Non si capisce quale sia la logica della Regione e del Governatore Emiliano nello spingere verso la realizzazione andriese in presenza già di un grande e ben collegato ospedale a Barletta, suscettibile di ulteriori ampliamenti e nel rinviare, per quel che si sa, la realizzazione di quel grande ospedale per il nord-barese al servizio di città come Corato, Bisceglie, Molfetta, Ruvo e Terlizzi che, complessivamente, hanno la stessa popolazione delle città della BAT. In pratica, lì due mega ospedali e qui nessuno. A chi tanto, a chi niente. Forse Bari è sempre Bari e gli altri non contano un fico secco.
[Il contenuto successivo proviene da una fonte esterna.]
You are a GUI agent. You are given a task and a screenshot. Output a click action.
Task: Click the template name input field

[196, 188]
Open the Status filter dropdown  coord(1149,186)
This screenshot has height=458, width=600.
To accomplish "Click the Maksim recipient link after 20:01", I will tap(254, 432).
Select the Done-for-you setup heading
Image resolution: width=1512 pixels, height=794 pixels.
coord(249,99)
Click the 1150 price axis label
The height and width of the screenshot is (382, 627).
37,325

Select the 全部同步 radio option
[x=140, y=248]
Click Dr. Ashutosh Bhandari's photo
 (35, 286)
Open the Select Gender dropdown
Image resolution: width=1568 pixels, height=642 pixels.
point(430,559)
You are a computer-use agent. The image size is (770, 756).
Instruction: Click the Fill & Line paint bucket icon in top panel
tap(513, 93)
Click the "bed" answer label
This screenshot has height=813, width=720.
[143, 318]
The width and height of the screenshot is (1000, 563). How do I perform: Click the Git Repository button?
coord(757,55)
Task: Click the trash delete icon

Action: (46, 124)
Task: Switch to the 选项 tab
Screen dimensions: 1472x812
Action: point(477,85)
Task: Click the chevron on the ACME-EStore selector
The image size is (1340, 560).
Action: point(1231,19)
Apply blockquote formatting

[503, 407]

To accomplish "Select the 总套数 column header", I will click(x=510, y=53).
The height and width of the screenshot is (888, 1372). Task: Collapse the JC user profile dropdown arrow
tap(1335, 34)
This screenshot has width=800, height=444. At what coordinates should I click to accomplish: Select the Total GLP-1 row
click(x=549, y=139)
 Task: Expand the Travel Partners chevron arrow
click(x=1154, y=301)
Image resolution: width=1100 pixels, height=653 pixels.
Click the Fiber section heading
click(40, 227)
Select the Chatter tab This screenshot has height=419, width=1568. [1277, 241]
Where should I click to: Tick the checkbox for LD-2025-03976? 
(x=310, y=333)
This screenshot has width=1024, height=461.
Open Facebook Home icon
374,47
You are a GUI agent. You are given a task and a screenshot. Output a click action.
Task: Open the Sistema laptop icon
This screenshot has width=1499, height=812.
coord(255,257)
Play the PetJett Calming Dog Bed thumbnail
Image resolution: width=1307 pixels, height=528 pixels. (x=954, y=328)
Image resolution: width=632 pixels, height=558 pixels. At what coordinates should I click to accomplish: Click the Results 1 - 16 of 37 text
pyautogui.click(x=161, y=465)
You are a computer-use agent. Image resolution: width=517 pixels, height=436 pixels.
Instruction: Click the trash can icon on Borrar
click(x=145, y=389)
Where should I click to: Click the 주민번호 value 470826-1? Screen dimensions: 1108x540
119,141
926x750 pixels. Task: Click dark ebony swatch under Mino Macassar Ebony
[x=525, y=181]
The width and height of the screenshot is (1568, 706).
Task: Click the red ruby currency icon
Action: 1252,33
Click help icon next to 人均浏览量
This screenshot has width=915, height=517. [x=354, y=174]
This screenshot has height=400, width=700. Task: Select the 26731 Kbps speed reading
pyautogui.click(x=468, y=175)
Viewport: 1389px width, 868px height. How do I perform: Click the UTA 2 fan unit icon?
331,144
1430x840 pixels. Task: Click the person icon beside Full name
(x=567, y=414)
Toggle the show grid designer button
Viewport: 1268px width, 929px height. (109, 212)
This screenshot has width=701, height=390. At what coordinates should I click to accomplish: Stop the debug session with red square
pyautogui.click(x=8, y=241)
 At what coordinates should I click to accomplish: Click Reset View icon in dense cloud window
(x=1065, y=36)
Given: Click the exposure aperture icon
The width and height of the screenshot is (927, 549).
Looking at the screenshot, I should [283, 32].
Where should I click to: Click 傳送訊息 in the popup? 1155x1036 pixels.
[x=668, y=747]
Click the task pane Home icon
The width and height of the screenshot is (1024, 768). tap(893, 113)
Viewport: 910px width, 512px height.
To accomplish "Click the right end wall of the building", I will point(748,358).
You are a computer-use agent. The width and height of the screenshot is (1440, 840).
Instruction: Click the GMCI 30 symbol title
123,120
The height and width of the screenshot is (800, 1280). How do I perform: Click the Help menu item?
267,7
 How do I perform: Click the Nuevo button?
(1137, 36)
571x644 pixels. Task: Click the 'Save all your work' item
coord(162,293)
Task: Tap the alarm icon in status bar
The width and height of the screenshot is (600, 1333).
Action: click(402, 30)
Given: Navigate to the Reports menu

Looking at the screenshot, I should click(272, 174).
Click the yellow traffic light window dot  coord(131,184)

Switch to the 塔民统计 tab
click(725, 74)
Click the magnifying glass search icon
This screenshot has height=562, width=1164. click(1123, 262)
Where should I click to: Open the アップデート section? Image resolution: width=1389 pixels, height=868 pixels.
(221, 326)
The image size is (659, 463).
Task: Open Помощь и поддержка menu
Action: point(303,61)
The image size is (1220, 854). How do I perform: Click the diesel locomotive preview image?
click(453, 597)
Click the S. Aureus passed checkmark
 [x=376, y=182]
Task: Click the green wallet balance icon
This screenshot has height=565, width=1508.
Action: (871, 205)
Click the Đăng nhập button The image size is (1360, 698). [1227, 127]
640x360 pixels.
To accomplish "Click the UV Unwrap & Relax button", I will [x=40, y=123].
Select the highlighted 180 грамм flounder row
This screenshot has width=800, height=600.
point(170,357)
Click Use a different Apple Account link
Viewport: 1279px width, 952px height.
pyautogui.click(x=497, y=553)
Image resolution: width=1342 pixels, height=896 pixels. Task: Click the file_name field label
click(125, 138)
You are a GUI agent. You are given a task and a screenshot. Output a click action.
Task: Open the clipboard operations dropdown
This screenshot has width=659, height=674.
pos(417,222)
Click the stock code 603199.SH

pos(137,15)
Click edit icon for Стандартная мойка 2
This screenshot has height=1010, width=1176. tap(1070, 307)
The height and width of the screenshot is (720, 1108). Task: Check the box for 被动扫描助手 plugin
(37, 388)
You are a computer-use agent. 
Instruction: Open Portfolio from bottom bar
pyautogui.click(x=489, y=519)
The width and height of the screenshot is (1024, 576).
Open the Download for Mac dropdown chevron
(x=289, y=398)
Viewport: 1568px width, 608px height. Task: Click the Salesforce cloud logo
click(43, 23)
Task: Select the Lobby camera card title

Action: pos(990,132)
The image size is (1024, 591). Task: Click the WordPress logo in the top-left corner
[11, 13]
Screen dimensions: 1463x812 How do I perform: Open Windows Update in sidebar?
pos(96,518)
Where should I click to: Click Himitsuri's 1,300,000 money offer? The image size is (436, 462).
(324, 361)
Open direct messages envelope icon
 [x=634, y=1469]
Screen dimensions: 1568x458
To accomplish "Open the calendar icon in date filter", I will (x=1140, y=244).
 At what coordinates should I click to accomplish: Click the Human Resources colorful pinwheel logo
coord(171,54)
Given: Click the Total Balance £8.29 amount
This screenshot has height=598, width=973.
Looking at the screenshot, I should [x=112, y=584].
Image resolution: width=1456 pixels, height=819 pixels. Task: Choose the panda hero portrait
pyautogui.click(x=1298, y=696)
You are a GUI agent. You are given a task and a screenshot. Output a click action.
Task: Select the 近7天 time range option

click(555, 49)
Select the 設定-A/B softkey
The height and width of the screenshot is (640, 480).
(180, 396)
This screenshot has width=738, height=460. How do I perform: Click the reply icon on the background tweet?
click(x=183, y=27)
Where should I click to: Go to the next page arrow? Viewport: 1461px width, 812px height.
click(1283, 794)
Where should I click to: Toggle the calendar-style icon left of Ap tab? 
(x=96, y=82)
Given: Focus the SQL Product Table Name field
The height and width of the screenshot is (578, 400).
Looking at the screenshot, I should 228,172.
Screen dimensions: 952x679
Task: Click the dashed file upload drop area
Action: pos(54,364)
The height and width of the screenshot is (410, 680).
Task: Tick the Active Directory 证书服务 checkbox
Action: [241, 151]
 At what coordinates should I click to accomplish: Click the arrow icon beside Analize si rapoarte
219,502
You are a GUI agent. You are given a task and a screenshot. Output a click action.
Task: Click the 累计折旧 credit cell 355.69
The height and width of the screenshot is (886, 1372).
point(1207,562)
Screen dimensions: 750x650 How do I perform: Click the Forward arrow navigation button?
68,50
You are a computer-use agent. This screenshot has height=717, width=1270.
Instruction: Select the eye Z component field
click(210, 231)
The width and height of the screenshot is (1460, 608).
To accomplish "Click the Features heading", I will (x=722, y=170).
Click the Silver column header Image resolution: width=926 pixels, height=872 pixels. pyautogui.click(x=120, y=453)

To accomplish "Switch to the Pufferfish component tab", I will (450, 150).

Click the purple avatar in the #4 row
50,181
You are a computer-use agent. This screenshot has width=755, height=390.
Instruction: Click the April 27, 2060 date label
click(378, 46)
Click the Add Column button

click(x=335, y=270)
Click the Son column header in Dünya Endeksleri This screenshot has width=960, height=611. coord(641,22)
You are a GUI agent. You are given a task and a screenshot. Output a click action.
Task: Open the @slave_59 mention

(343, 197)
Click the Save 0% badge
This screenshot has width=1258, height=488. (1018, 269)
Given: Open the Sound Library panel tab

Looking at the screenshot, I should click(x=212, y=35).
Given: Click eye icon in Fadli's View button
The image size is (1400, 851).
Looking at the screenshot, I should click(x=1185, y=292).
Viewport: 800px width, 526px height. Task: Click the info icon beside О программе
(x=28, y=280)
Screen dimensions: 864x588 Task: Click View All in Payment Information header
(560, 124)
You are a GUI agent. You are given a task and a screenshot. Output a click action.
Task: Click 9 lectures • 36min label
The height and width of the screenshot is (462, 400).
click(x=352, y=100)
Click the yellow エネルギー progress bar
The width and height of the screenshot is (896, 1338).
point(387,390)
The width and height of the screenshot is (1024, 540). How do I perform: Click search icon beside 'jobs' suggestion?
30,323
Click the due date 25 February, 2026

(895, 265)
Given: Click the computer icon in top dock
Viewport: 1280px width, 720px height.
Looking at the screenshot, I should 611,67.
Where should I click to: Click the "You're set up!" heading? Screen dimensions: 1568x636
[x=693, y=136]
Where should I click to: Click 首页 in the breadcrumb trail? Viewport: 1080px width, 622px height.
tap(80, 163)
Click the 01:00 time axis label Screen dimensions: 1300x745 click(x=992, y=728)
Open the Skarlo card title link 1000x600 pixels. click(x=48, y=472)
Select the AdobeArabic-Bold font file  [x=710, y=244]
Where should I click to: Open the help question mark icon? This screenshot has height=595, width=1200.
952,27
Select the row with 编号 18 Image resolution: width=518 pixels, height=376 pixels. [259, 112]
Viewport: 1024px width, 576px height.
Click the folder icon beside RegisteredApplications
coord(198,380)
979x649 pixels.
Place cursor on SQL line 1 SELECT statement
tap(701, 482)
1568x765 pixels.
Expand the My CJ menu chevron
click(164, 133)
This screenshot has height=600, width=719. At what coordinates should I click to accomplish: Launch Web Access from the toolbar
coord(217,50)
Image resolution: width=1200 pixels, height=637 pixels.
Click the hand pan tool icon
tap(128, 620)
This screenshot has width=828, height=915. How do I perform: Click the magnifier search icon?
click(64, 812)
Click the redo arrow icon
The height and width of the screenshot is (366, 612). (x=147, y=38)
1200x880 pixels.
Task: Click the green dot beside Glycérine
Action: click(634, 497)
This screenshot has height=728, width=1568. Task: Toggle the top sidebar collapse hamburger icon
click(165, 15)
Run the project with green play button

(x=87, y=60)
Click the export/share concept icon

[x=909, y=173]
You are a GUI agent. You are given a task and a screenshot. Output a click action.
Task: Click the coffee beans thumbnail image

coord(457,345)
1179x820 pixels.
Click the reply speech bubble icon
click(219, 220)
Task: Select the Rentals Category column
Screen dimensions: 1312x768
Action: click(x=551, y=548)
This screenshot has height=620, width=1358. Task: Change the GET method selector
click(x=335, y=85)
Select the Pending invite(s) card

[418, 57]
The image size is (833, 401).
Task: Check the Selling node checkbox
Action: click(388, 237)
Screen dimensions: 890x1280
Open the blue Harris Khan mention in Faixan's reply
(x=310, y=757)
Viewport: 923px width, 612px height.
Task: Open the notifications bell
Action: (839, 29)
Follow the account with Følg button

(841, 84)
Si dirà che la sanità non si distribuisce per “province”. Certo, per province non distribuisce, ma per distanze e per interessi sì. Duole assistere a questo cascata di risorse, che certamente avranno un impatto complessivo e una ricaduta molto più ampii nelle comunità di riferimento in ragione delle distanze e delle “stanze del potere”. Duole constatare che di fronte a tali scelte che comunque ci riguardano Corato neanche sia stata consultata o informata. Certamente ha fatto un po’ male aver assistito alla roboante presentazione del progetto del nuovo ospedale andriese “con vista Castel del Monte” senza la presenza e la partecipazione di una rappresentanza della nostra città e del nostro sindaco.

Su questo però il nostro Corrado De Benedittis non ha colpe. Anzi, questo gli sarà pesato più delle piovre immaginarie. Di fatto egli ha ereditato una atavica sottomissione della nostra città, specie dei partiti di centro-sinistra, verso il capoluogo di provincia e la Regione. Per decenni è stata data, ieri a Vendola oggi ad Emiliano, una fiducia al buio e senza alcun reale corrispettivo da parte degli organismi ed enti politici sovralocali.

Con la presidenza dell’Anci Puglia del nostro Gino Perrone qualcosa sembrava essere cambiato. Troppo poco e troppo passeggero però il cambiamento, se è vero come è vero, che a Corato dobbiamo continuamente ridurci ad elemosinare piccole somme che non producono alcun vero cambiamento strategico. Troppo poco se pensiamo che Corato, grazie a diverse grandi aziende e ad una imprenditoria diffusa e coraggiosa, produce una ricchezza media molto più che proporzionale al numero dei suoi abitanti. Troppo poco se pensiamo a quale importanza strategica abbia Corato nel congiungere la parte interna della Puglia e della Basilicata con la linea costiera del nord-barese e con gli assi stradali, ferroviari e portuali nazionali.
Insomma, qua in attesa dei grandi ulteriori stanziamenti del PNRR, si sta giocando una partita molto delicata e importante per Corato. Si dice che “l’argent fait la guerre”. È vero, con i soldi però non si fanno solo guerre, ma si fanno anche opere di pace. Col denaro si fa il progresso, si fa il benessere collettivo, si fa il futuro.

Su questo non è possibile avere divisioni. Pertanto la parola d’ordine è di nuovo una sola, “unità”. Su queste partite il Consiglio comunale, prima ancora che il Sindaco e la Giunta, devono assumere atti di indirizzo urgenti e unitari. A Bari devono sapere che a Corato siamo uniti su certe partite.

Tra l’altro è perfettamente inutile protestare contro “Roma o Milano ladrona”, quando invece i primi veri ladroni sono a Bari. Bisogna fargliele capire “tutti insieme” queste cose al nostro bravo Michelone, magari mettendolo davanti ad un piatto di ostriche, una focaccia barese e birra Peroni “a sfazione”. Bisogna dirgli: «Caro Governatore, non è possibile nel duemilaventuno dopo Cristo, che nella stessa casa debbano convivere chi si sazia e chi si strazia». Questo è.